Monday, January 30, 2017

Mounting Marker Tour Bindings

The thing about skiing the "backcountry" in Pennsylvania is that we don't get a lot of snow.  The highest snow regions in PA average around 150 inches per year (Laurel Highlands) and the Pittsburgh region is much less, around 40 inches if we're lucky.  This means that for "sidecountry" or "urban backcountry" skiing, I need to take out my rock skis.  For this I have relied heavily on my original prototype Goliath skis which have traditional alpine bindings.  I finally found a pair of affordable Marker Tour F10 bindings and decided to mount them on the Goliaths.

The great thing about Marker Duke, Baron, and Tour bindings is that they come with an adhesive mounting template as shown below.


The mounting template gives you the boot/binding center for a range of boot sole lengths, so once you know your boot length you can line up the center of the template as necessary.  At this point you should already have the proper Small or Large binding depending on your boot size.  When finding the boot center location on the ski you have to make sure that the new pilot holes are not too close to past drill holes or you could tear out a screw or weaken the ski too much.  Once you have mounted your template you will need to drill the holes.

Marker recommends a 9.5 mm deep hole with an unspecified diameter.  A little internet research will point you to a 3.5mm or 3.6mm diameter bit unless you have a metal topsheet in which case a 4.1mm bit is recommended.  In typical frugal engineer fashion, instead of buying a bit I decided to use a bit I had; 3.6mm is equal to 0.142 inches which is remarkably close to a 9/64 inch bit (0.141in).  To get the 9.5mm depth I taped off the drill bit as shown below.  Drill the five holes for the toe and four holes for the heel of each binding using the proper Small or Large pattern.




 Once complete, I filled the old holes with a two part epoxy to ensure that water would not get down into the core.



 Prior to mounting the bindings, I filled each drill hole with a water resistant wood glue; epoxy will do the same job.  The glue simply seals water out of the hole and helps keep the screw in place over time.  You can mount the toe or heel part of the binding first, it doesn't matter.  Just make sure the release mechanism operates properly once you've got it mounted.  To install the toe screws you will have to have the binding in the engaged position for some and touring position for others.
 

 

 Once the bindings are mounted you will have to adjust the binding properly for you boot.  This is where I'm supposed to recommend you have this done at your local ski shop so they can properly test release of the boot. However, if you choose to do it yourself, Marker provides instructions.  The DIN setting is simple; the toe piece (on the side) and heel piece (just behind the red indicator gage) each have a screw that adjusts the spring tension.  There are many DIN calculators online.

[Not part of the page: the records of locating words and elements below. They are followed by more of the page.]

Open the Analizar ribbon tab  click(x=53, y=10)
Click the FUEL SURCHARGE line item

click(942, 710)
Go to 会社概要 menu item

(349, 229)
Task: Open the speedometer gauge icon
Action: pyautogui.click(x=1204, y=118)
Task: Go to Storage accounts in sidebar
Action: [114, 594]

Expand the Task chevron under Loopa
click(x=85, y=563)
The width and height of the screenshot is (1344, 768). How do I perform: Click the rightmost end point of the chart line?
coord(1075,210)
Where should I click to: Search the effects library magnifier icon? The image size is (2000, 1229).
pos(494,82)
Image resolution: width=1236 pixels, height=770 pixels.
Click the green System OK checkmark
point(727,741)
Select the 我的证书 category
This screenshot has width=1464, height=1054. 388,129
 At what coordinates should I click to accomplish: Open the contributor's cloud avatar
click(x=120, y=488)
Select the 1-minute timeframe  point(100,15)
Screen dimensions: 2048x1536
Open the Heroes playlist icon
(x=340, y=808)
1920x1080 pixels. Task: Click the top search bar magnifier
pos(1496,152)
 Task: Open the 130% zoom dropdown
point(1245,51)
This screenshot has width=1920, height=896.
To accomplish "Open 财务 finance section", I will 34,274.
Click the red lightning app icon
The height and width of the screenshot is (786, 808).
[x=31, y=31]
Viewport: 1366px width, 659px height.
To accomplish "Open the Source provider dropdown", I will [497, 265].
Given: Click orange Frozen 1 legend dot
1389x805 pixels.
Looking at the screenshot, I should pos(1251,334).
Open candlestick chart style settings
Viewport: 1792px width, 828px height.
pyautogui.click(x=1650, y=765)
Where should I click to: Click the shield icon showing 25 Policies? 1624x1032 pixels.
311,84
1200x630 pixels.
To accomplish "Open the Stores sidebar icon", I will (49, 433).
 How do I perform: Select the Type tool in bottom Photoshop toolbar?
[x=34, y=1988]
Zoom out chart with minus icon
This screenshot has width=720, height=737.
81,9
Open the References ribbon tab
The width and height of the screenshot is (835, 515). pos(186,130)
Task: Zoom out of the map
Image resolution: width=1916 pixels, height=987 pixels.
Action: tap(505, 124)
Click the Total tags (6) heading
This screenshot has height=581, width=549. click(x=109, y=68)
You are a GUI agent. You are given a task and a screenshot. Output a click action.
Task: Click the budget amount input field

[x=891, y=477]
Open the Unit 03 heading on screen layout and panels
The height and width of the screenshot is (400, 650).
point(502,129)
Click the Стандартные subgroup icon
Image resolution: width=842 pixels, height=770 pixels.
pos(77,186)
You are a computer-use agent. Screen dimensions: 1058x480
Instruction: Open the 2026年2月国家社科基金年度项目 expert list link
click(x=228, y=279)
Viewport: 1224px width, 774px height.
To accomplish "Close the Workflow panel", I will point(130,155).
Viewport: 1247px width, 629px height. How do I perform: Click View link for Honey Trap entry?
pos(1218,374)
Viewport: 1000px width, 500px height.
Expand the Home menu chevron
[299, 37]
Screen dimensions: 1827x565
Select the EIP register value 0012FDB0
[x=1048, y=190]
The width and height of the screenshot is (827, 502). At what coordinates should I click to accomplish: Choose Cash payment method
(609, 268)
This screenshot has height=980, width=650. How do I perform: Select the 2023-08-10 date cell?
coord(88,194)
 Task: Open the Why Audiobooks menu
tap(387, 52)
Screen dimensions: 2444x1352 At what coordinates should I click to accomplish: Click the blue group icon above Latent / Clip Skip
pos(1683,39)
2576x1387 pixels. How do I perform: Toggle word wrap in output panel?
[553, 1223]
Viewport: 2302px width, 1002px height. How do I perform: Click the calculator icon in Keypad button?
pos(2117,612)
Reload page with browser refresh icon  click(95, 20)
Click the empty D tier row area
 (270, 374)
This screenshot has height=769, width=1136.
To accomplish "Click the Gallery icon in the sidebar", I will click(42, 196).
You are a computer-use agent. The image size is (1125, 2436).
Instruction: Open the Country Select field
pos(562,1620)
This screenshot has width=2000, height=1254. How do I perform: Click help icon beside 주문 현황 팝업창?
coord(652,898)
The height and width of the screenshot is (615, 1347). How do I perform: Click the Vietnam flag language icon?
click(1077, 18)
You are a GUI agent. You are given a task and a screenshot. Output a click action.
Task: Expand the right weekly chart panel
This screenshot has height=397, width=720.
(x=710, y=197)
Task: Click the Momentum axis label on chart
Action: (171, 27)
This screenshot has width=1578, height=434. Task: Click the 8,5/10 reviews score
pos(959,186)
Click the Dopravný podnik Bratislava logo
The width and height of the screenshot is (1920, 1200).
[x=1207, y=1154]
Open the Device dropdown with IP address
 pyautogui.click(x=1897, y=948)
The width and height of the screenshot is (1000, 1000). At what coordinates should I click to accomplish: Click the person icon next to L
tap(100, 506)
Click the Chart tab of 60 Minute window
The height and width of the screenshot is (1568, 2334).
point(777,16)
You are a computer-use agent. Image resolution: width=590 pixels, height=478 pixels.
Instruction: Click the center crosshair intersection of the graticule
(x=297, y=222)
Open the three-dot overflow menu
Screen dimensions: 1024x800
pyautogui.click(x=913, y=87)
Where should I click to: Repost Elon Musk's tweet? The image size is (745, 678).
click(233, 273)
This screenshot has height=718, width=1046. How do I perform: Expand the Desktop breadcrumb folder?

Once the DIN is set you will want to adjust the toe plate.  The Marker Duke, Baron, and Tour toe plates are adjustable to fit alpine or touring bindings.  This is adjusted with a screw at the front of the toe piece as shown below.  Marker provides a nice gage to ensure the toe piece is adjusted correctly. Simply place the folded gage between the boot and binding.  adjust the gap until you can pull the gage out and expose the green check mark and not the red x.  If you cannot pull it out at all, then it is too tight.





Finally, you will need to adjust the heel piece.  This can be done when the boot is locked into the binding.  Adjust the screw until it is flush with the binding as shown below.  Make sure to release and lock the boot again to verify.





 I am really looking forward to taking these new bindings out for a test run when PA finally gets some snow this year.